SELECTED PASSAGE:
_ _ _ _ _ _ _

Critical speed of rotation - why does gravity matter?
September 7, 2019 1:28 PM   Subscribe

The formula for critical speed of rotation includes the gravitational constant. Why? Including g seems to imply the unlikely idea that a rotating shaft won't go into resonant vibration in a zero-gravity environment, which is making me doubtful.
posted by clawsoon to Technology (10 answers total) 4 users marked this as a favorite
 
Best answer: Well, in pretty much every physical equation, you tend to focus on only the largest forces in the system, since there are always a ton of smaller forces that produce such a tiny difference, that it doesn't really make sense to calculate them - for example the gravitational attraction of jupiter on an Earth-bound object or the difference in air pressure between the top and bottom of a tiny, much heavier than air object.

This equation, as you note, includes [i]g[/i] because it is assuming that gravitational deflection is going to be by far the biggest thing pulling the rotor off axis. In the case of something exceedingly small or light, or even just poorly machined and naturally off balance, this won't be the case and the equation given is not going to produce accurate predictions.

The stiffness of the shaft is kind of hidden in this equation - it's implied between the force of gravity and the deflection caused by the force of gravity. In a situation where gravity mattered less, the vibrational modes involving just the restoring force and the mass of the shaft and would be the relevant one to the situation.

_ _ _ _ _ _ _

DATASET EXTRACT:

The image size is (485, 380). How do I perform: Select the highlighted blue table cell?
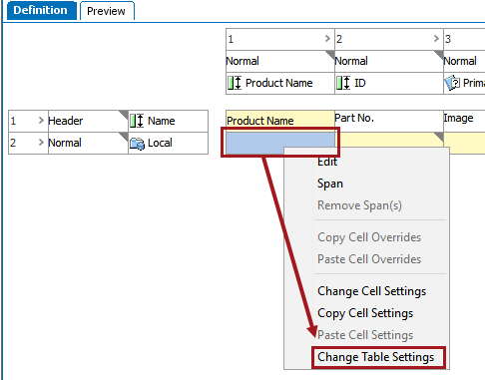pos(280,143)
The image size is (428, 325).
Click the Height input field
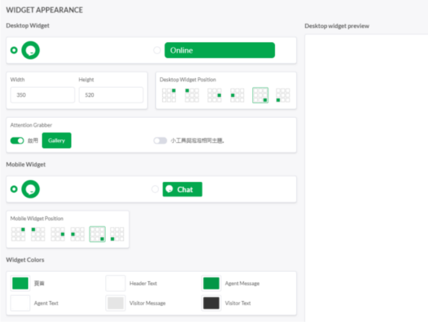click(111, 95)
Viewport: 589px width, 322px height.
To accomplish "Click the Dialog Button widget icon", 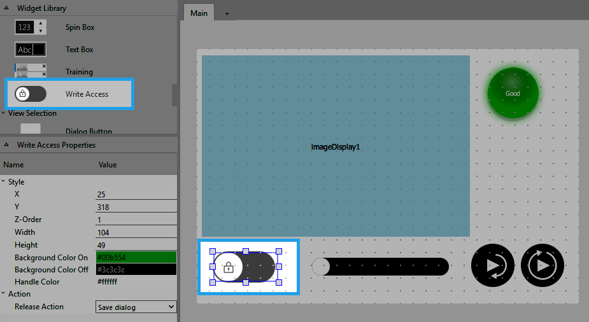I will pos(31,130).
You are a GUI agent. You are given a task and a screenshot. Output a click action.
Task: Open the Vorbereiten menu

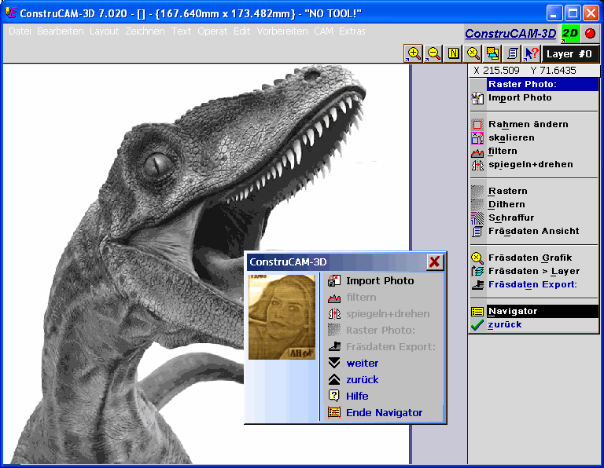tap(282, 31)
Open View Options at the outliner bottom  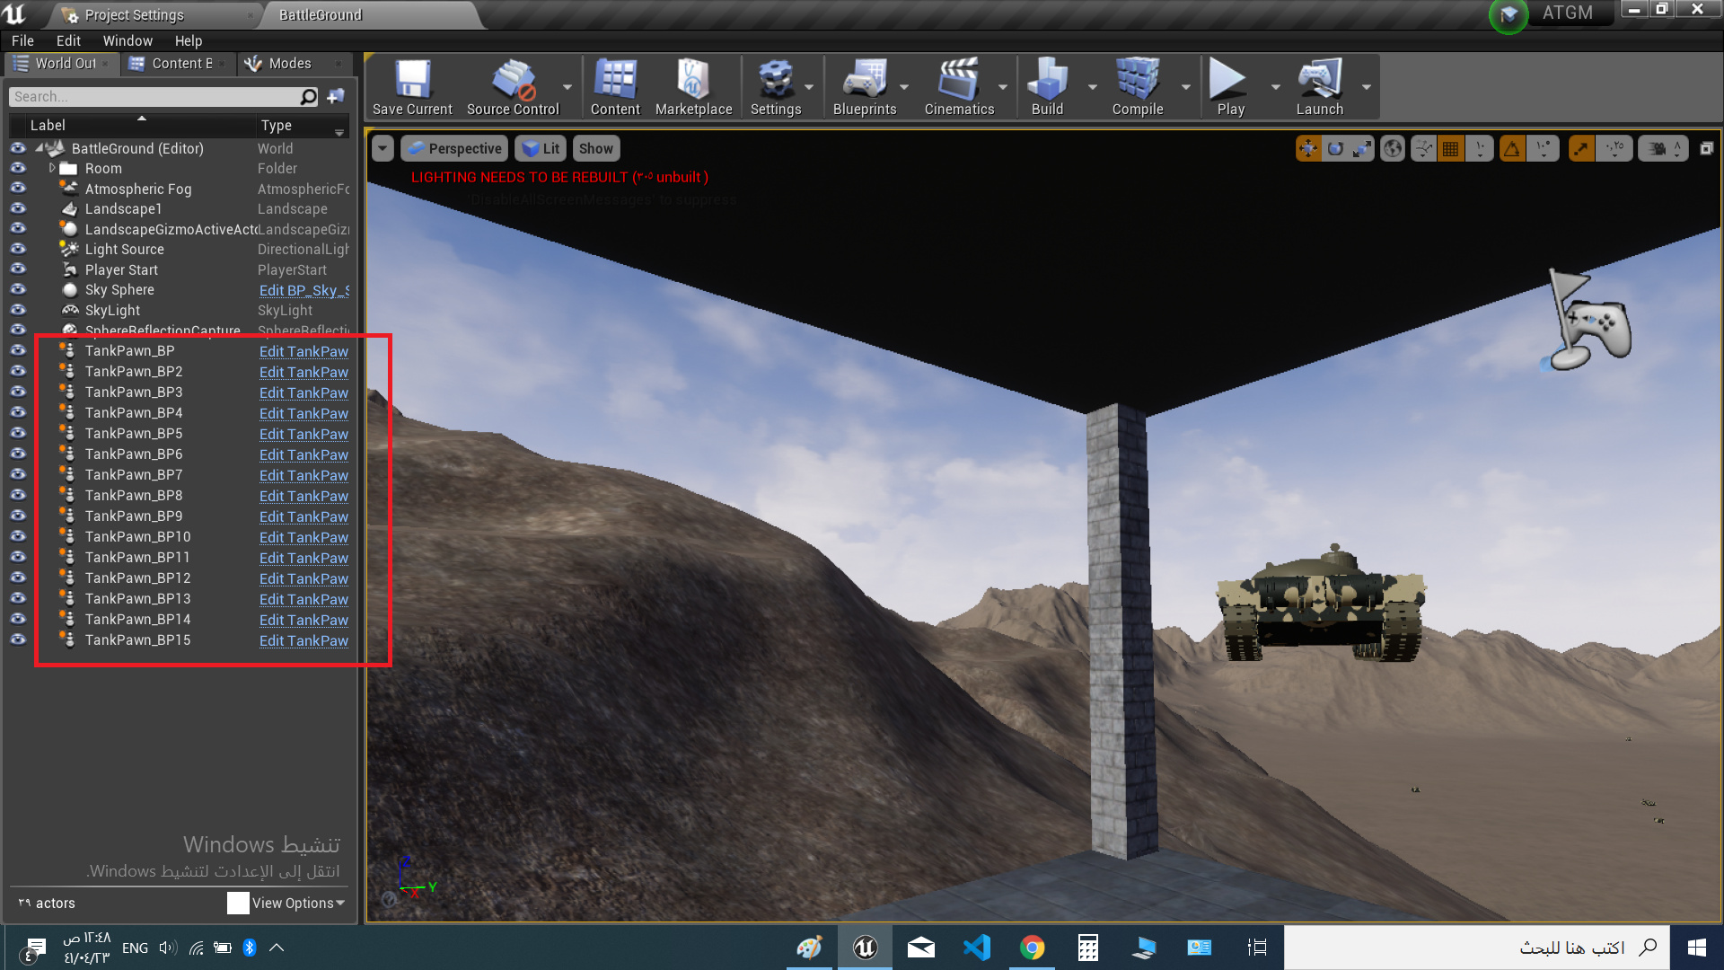pyautogui.click(x=290, y=903)
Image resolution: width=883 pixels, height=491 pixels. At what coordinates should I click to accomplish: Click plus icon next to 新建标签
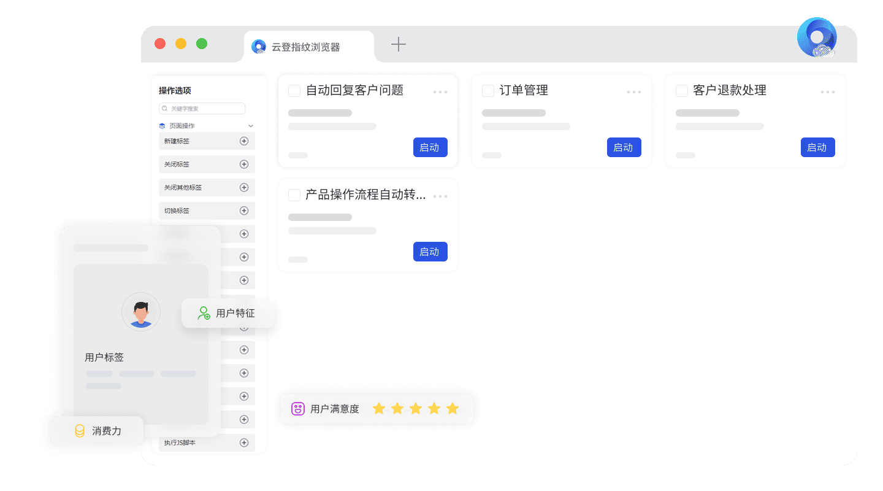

_ _ _ _ _ _ _

Answer these questions about the thread on the critical speed of rotation:
1. What constant does the original post say the formula for critical speed of rotation includes?
2. Which planet's gravitational attraction does the best answer give as an example of a force too small to calculate?
3. According to the best answer, where is the stiffness of the shaft implied in the equation?

1. The gravitational constant.
2. Jupiter.
3. Between the force of gravity and the deflection caused by the force of gravity.